[quotemsg=21054366,0,330834]The push from MS to shut down usage of all the old versions of Windows goes much deeper than support issues... after all, in addition to age, and flaws, There is the biggest snoop/snitch at Microsoft's disposal: Cortana. Microsoft wants you on "the latest and greatest," where, by default with a one finger salute to the users and their privacy, Cortana tells all to Redmond. This still in spite of all the "improvements" to privacy controls. Yeah, that isn't exactly on topic....[/quotemsg]Since you brought it up, you can disable Cortana (and other things), alter privacy settings, even run with an offline account if you're paranoid. All this and even "sideload" programs (conventional installer) without jailbreaking. They even prompt for a lot of these settings on new installs. Meanwhile most of the people crying about this have a phone that is FAR more pervasive in spying for the world's biggest ad firm. So quick to take ANY article that's remotely about MS and use it as an opportunity to soapbox about supposed privacy offenses, yet crickets on a far greater offender. It's what they DO with the data that is important. You've got almost no real say without rooting, and even then unless you wipe the phone and put a custom OS (like LineageOS), you're still monitored. You should request what Google has on you some day and think about where 90% of their revenue comes from. Free services aren't free.

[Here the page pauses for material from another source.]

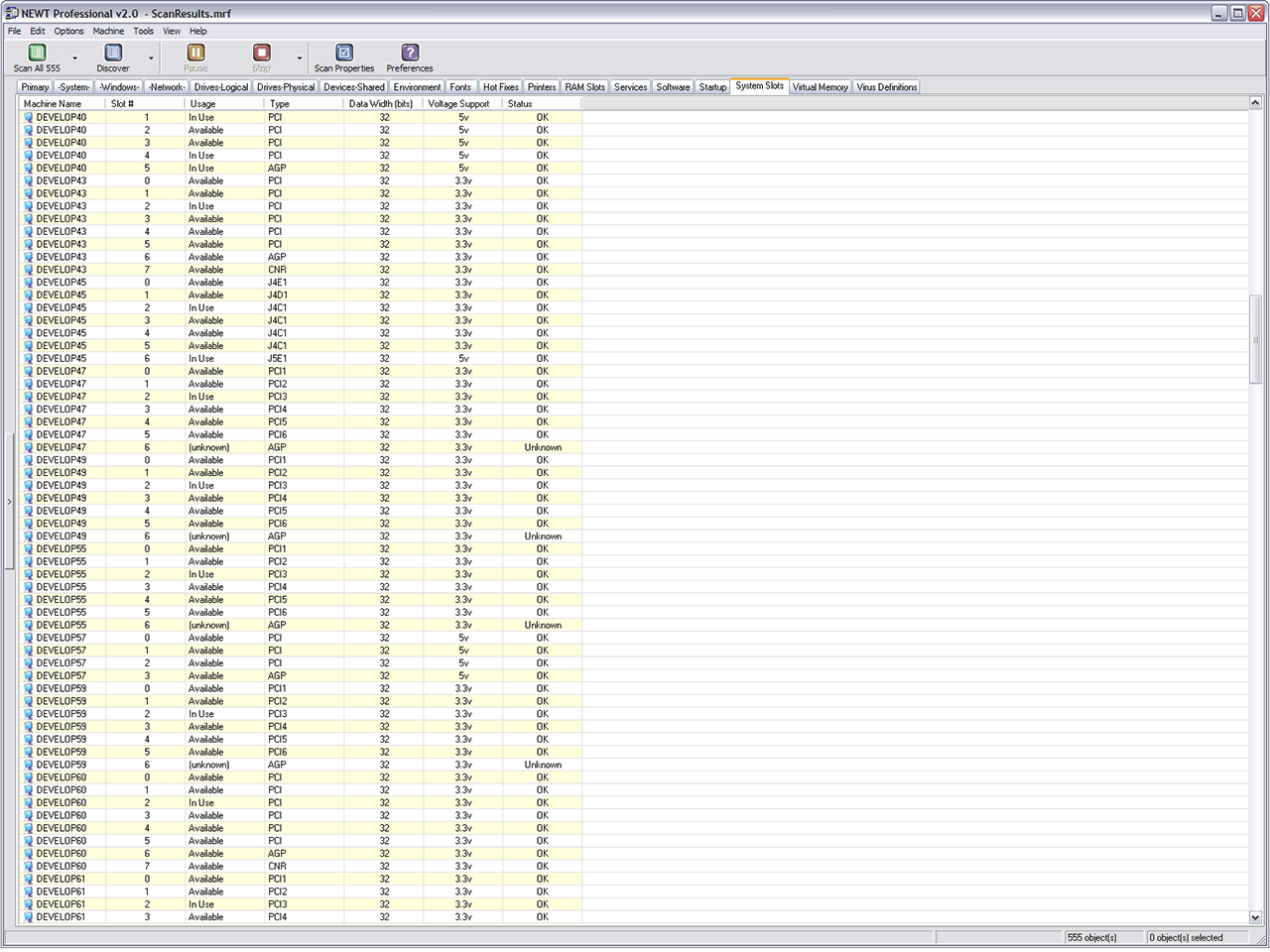1270x952 pixels.
Task: Sort by the Machine Name column header
Action: coord(53,103)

[quotemsg=21057834,0,582021]A problem I have with this is that there are a number of older games that have issues running on current Windows versions, and these titles may no longer be functional after this.[/quotemsg]Games downloaded from Steam? Hmm... Steam typically offers versions with compatibility shims/updates/emulators/etc. I can't think of anything in my library that wouldn't run on a Win7+ box. There are even games on Steam that are bundled with a preconfigured DOSBox that takes care of things so a novice user doesn't have to fiddle with configuring it. With that being said:
[quotemsg=21629787,0,34444]any games that work best on windows XP are likely abondonware by now so for the sake of the internet update to windows 10 already and run then in a virtual machine[/quotemsg]Bingo. Even if there's anything in your Steam library that absolutely will not run on a newer version of Windows, there's always a way. If you own an older machine for nostalgia purposes, you can always find a standalone installer. Just uh, try to keep old unsupported systems off the web or heavily locked down.